Gönül, bir insanın kalbi duyguları, bazen de nefsi istekleridir. Duygularının dili, gözlerinin bakış açısıdır. İnsanın yüreğinde bir tahta oturmuş sultana benzer. Onun istekleri çoğu zaman hayata geçirilir. Âşık olur, sevdasıyla yanıp kavrulur. Kalem olur dile gelir ve şiirler, en güzel kompozisyonlar yazdırır.

Gönül, bazen azgın bir çağlayan olur. Önüne set çektirmez.
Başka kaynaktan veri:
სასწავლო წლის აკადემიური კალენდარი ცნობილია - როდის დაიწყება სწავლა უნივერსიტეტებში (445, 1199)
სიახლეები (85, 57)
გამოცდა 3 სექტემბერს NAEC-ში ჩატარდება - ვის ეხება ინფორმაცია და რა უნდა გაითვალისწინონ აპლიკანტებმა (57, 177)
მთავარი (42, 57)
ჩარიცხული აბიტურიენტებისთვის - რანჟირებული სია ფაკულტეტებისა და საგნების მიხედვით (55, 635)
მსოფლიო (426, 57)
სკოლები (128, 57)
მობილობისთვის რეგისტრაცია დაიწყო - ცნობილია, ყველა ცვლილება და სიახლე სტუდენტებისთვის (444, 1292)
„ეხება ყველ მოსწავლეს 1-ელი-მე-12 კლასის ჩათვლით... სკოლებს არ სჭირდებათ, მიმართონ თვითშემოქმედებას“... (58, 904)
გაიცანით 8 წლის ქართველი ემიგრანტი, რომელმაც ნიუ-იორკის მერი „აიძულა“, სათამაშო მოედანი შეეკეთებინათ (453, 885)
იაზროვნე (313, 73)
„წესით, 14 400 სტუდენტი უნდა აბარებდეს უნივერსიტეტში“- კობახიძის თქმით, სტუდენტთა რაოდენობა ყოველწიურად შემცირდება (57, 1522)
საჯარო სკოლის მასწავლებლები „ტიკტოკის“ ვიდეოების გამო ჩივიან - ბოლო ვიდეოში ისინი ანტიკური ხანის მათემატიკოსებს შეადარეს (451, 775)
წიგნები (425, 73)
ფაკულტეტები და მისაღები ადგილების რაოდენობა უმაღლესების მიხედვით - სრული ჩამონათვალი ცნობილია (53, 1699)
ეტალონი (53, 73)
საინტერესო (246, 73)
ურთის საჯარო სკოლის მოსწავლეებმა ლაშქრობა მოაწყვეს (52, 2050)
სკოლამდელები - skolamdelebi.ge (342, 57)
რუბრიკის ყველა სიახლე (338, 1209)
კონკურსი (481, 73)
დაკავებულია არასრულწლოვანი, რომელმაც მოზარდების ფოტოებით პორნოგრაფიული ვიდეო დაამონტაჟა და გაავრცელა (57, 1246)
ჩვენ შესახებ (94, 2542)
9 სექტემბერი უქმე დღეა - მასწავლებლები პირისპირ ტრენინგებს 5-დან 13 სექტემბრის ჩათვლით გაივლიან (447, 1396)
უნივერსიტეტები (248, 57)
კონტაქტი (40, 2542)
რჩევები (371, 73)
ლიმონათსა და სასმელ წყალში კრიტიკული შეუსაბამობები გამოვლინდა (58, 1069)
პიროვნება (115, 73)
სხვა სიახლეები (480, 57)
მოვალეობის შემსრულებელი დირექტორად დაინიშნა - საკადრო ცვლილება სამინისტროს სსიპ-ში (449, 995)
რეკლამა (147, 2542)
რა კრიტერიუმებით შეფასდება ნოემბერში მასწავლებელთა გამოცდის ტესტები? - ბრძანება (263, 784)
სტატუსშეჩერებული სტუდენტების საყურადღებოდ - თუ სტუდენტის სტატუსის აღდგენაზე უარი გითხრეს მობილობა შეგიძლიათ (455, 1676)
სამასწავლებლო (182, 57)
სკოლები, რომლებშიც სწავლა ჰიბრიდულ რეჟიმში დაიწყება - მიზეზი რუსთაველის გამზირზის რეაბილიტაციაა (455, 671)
Sahibini geri dönülmez duygular içinde bırakır ve bir şair edası içinde: “Bütün gezegenleri tuğla yapsam, düşen karı, yağmurla karıştırsam, üşenmeden bir bina oluştursam, bu gönül sarayımdan küçük olur.” Diye önemini belirtir.

İnsan, yaşadığı ömür içerisinde gönlünü hiç susturamaz ve dizelerinin diliyle seslenir: “Şimşeklerden mumlar diksem soframa, yıldızlardan ekmek kessem soframa, sütüm bile, kuştan eksik olmasa, doymaz, gönül açlığıma az olur.“ diyerek gönlüne bağlılığını ifade eder.

Aslında gönlü konuşturur sahibini: “Bu bendeki gönül, aç ve uykusuz, şu kurumuş çöllerden daha susuz, doymak ister, kana kana su içmek, dünyadaki göze kurur, toz olur.” Sözleriyle onun hasretini dillendirir. Sonra da yüreğinin tahtına oturtur: “Gönlümün gözyaşında boğulurum! Binlerce sevgiye hamal olurum, bir damla aşka, fedadır gururum, yüreğim kanar, mızraba saz olur.”    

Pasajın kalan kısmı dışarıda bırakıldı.